- Location: Custer County, Idaho
- Coordinates: 44°12′27″N 115°06′49″W﻿ / ﻿44.207503°N 115.113717°W
- Type: Glacial
- Primary outflows: Creek to Stanley Lake Creek to Salmon River
- Basin countries: United States
- Max. length: 0.22 mi (0.35 km)
- Max. width: 0.11 mi (0.18 km)
- Surface elevation: 7,960 ft (2,430 m)

= Lower Hanson Lake =

Alpine lake in the state of Idaho

Lower Hanson Lake is an alpine lake in Custer County, Idaho, United States, located in the Sawtooth Mountains in the Sawtooth National Recreation Area. The lake is approximately 8.7 mi west of Stanley. Lower Hanson Lake is accessed via Sawtooth National Forest trail 640 from the Stanley Lake trailhead on forest service road 455 from State Highway 21.
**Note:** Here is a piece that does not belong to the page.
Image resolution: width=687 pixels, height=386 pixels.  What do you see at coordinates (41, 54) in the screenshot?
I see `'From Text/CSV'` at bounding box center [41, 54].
Upper and Middle Hanson Lakes are a short distance uphill from Lower Hanson Lake. The stream that drains the Hanson Lakes goes over Bridal Veil Falls before flowing into Stanley Lake Creek.

==See also==
- List of lakes of the Sawtooth Mountains (Idaho)
- Sawtooth National Forest
- Sawtooth National Recreation Area
- Sawtooth Range (Idaho)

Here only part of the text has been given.